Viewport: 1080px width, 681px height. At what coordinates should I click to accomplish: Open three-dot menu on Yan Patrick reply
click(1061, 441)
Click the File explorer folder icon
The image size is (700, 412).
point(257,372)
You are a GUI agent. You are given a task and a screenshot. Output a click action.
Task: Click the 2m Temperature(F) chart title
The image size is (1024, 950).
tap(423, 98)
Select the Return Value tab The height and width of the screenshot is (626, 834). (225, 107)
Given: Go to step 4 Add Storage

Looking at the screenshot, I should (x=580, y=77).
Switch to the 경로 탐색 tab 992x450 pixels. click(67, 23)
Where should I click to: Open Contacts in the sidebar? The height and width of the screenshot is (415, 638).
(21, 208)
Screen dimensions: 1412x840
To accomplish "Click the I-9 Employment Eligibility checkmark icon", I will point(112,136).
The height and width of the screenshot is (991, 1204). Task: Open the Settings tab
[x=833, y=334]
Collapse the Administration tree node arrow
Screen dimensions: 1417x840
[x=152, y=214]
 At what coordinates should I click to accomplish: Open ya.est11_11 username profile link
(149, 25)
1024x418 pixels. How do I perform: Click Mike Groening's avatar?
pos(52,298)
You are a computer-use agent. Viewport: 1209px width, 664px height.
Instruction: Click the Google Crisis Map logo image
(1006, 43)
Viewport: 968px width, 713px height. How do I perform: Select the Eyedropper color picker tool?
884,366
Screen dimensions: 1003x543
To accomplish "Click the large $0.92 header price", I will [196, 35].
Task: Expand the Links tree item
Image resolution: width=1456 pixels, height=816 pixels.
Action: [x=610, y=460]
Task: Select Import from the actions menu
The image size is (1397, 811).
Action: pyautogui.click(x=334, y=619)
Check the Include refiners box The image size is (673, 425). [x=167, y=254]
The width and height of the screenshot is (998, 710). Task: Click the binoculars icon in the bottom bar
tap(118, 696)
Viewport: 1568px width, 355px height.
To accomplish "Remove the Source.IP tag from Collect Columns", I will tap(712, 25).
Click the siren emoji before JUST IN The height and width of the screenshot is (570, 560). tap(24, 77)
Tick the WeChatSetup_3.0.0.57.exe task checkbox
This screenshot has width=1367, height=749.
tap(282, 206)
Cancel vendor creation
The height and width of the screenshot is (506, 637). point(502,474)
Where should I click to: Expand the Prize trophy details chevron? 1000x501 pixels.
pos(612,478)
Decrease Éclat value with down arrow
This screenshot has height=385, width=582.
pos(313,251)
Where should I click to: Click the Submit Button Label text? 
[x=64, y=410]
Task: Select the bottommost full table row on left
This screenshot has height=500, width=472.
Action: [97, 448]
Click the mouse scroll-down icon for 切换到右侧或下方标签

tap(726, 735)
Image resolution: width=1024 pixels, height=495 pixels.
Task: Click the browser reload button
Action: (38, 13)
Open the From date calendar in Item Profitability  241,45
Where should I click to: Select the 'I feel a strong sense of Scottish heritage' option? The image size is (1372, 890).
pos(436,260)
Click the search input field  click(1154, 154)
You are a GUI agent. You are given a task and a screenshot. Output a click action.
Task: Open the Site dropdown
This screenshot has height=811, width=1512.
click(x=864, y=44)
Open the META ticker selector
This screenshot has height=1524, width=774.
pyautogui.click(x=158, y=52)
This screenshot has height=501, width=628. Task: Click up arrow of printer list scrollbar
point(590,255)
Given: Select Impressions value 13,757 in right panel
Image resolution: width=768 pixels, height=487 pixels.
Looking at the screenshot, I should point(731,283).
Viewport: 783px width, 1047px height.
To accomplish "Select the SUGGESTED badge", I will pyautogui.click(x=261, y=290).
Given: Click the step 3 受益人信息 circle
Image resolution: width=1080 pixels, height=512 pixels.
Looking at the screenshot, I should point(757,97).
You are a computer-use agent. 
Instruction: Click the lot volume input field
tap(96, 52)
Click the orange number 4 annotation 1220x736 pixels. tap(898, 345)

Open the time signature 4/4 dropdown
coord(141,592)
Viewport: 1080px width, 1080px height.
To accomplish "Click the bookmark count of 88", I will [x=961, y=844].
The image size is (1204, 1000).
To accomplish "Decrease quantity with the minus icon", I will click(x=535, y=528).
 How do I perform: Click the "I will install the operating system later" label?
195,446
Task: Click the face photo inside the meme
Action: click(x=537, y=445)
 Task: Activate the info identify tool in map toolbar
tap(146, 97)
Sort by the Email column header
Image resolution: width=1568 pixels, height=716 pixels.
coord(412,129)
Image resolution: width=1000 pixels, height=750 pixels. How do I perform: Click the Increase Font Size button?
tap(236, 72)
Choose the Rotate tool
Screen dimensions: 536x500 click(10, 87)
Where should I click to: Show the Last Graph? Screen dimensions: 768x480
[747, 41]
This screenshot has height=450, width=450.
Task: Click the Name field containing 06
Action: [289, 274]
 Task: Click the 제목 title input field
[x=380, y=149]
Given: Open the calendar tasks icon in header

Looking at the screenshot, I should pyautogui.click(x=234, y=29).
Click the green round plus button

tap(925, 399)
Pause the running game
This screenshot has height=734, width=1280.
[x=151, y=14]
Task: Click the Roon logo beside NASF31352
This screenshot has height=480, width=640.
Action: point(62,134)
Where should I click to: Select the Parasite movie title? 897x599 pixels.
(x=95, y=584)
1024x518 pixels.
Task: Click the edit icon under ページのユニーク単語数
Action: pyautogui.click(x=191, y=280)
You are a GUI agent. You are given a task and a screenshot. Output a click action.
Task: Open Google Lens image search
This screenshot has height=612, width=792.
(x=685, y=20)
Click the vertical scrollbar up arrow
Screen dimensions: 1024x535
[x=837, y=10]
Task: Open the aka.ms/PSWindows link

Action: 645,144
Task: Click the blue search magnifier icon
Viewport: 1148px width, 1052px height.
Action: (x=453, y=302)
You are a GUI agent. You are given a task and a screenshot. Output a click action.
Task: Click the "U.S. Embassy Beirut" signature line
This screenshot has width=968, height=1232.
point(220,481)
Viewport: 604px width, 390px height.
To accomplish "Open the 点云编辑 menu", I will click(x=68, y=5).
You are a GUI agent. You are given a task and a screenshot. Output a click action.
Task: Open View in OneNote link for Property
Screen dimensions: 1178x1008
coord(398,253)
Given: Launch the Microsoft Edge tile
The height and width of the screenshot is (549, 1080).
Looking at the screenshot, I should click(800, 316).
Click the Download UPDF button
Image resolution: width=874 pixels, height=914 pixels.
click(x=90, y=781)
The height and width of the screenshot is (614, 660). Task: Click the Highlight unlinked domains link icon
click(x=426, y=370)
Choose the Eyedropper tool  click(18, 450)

□ □ □

### WHAT YOU ARE ASKED TO DO
Every record, word for word, must be returned.

### RESULT
Viewport: 1080px width, 681px height. At what coordinates should I click to accomplish: Open three-dot menu on Yan Patrick reply
click(1061, 441)
Click the File explorer folder icon
The image size is (700, 412).
point(257,372)
You are a GUI agent. You are given a task and a screenshot. Output a click action.
Task: Click the 2m Temperature(F) chart title
The image size is (1024, 950).
tap(423, 98)
Select the Return Value tab The height and width of the screenshot is (626, 834). (225, 107)
Given: Go to step 4 Add Storage

Looking at the screenshot, I should (x=580, y=77).
Switch to the 경로 탐색 tab 992x450 pixels. click(67, 23)
Where should I click to: Open Contacts in the sidebar? The height and width of the screenshot is (415, 638).
(21, 208)
Screen dimensions: 1412x840
To accomplish "Click the I-9 Employment Eligibility checkmark icon", I will point(112,136).
The height and width of the screenshot is (991, 1204). Task: Open the Settings tab
[x=833, y=334]
Collapse the Administration tree node arrow
Screen dimensions: 1417x840
[x=152, y=214]
 At what coordinates should I click to accomplish: Open ya.est11_11 username profile link
(149, 25)
1024x418 pixels. How do I perform: Click Mike Groening's avatar?
pos(52,298)
You are a computer-use agent. Viewport: 1209px width, 664px height.
Instruction: Click the Google Crisis Map logo image
(1006, 43)
Viewport: 968px width, 713px height. How do I perform: Select the Eyedropper color picker tool?
884,366
Screen dimensions: 1003x543
To accomplish "Click the large $0.92 header price", I will [196, 35].
Task: Expand the Links tree item
Image resolution: width=1456 pixels, height=816 pixels.
Action: [x=610, y=460]
Task: Select Import from the actions menu
The image size is (1397, 811).
Action: pyautogui.click(x=334, y=619)
Check the Include refiners box The image size is (673, 425). [x=167, y=254]
The width and height of the screenshot is (998, 710). Task: Click the binoculars icon in the bottom bar
tap(118, 696)
Viewport: 1568px width, 355px height.
To accomplish "Remove the Source.IP tag from Collect Columns", I will tap(712, 25).
Click the siren emoji before JUST IN The height and width of the screenshot is (570, 560). tap(24, 77)
Tick the WeChatSetup_3.0.0.57.exe task checkbox
This screenshot has width=1367, height=749.
tap(282, 206)
Cancel vendor creation
The height and width of the screenshot is (506, 637). point(502,474)
Where should I click to: Expand the Prize trophy details chevron? 1000x501 pixels.
pos(612,478)
Decrease Éclat value with down arrow
This screenshot has height=385, width=582.
pos(313,251)
Where should I click to: Click the Submit Button Label text? 
[x=64, y=410]
Task: Select the bottommost full table row on left
This screenshot has height=500, width=472.
Action: [97, 448]
Click the mouse scroll-down icon for 切换到右侧或下方标签

tap(726, 735)
Image resolution: width=1024 pixels, height=495 pixels.
Task: Click the browser reload button
Action: (38, 13)
Open the From date calendar in Item Profitability  241,45
Where should I click to: Select the 'I feel a strong sense of Scottish heritage' option? The image size is (1372, 890).
pos(436,260)
Click the search input field  click(1154, 154)
You are a GUI agent. You are given a task and a screenshot. Output a click action.
Task: Open the Site dropdown
This screenshot has height=811, width=1512.
click(x=864, y=44)
Open the META ticker selector
This screenshot has height=1524, width=774.
pyautogui.click(x=158, y=52)
This screenshot has height=501, width=628. Task: Click up arrow of printer list scrollbar
point(590,255)
Given: Select Impressions value 13,757 in right panel
Image resolution: width=768 pixels, height=487 pixels.
Looking at the screenshot, I should point(731,283).
Viewport: 783px width, 1047px height.
To accomplish "Select the SUGGESTED badge", I will pyautogui.click(x=261, y=290).
Given: Click the step 3 受益人信息 circle
Image resolution: width=1080 pixels, height=512 pixels.
Looking at the screenshot, I should point(757,97).
You are a computer-use agent. 
Instruction: Click the lot volume input field
tap(96, 52)
Click the orange number 4 annotation 1220x736 pixels. tap(898, 345)

Open the time signature 4/4 dropdown
coord(141,592)
Viewport: 1080px width, 1080px height.
To accomplish "Click the bookmark count of 88", I will [x=961, y=844].
The image size is (1204, 1000).
To accomplish "Decrease quantity with the minus icon", I will click(x=535, y=528).
 How do I perform: Click the "I will install the operating system later" label?
195,446
Task: Click the face photo inside the meme
Action: click(x=537, y=445)
 Task: Activate the info identify tool in map toolbar
tap(146, 97)
Sort by the Email column header
Image resolution: width=1568 pixels, height=716 pixels.
coord(412,129)
Image resolution: width=1000 pixels, height=750 pixels. How do I perform: Click the Increase Font Size button?
tap(236, 72)
Choose the Rotate tool
Screen dimensions: 536x500 click(10, 87)
Where should I click to: Show the Last Graph? Screen dimensions: 768x480
[747, 41]
This screenshot has height=450, width=450.
Task: Click the Name field containing 06
Action: [289, 274]
 Task: Click the 제목 title input field
[x=380, y=149]
Given: Open the calendar tasks icon in header

Looking at the screenshot, I should pyautogui.click(x=234, y=29).
Click the green round plus button

tap(925, 399)
Pause the running game
This screenshot has height=734, width=1280.
[x=151, y=14]
Task: Click the Roon logo beside NASF31352
This screenshot has height=480, width=640.
Action: point(62,134)
Where should I click to: Select the Parasite movie title? 897x599 pixels.
(x=95, y=584)
1024x518 pixels.
Task: Click the edit icon under ページのユニーク単語数
Action: pyautogui.click(x=191, y=280)
You are a GUI agent. You are given a task and a screenshot. Output a click action.
Task: Open Google Lens image search
This screenshot has height=612, width=792.
(x=685, y=20)
Click the vertical scrollbar up arrow
Screen dimensions: 1024x535
[x=837, y=10]
Task: Open the aka.ms/PSWindows link

Action: 645,144
Task: Click the blue search magnifier icon
Viewport: 1148px width, 1052px height.
Action: (x=453, y=302)
You are a GUI agent. You are given a task and a screenshot. Output a click action.
Task: Click the "U.S. Embassy Beirut" signature line
This screenshot has width=968, height=1232.
point(220,481)
Viewport: 604px width, 390px height.
To accomplish "Open the 点云编辑 menu", I will click(x=68, y=5).
You are a GUI agent. You are given a task and a screenshot. Output a click action.
Task: Open View in OneNote link for Property
Screen dimensions: 1178x1008
coord(398,253)
Given: Launch the Microsoft Edge tile
The height and width of the screenshot is (549, 1080).
Looking at the screenshot, I should click(800, 316).
Click the Download UPDF button
Image resolution: width=874 pixels, height=914 pixels.
click(x=90, y=781)
The height and width of the screenshot is (614, 660). Task: Click the Highlight unlinked domains link icon
click(x=426, y=370)
Choose the Eyedropper tool  click(18, 450)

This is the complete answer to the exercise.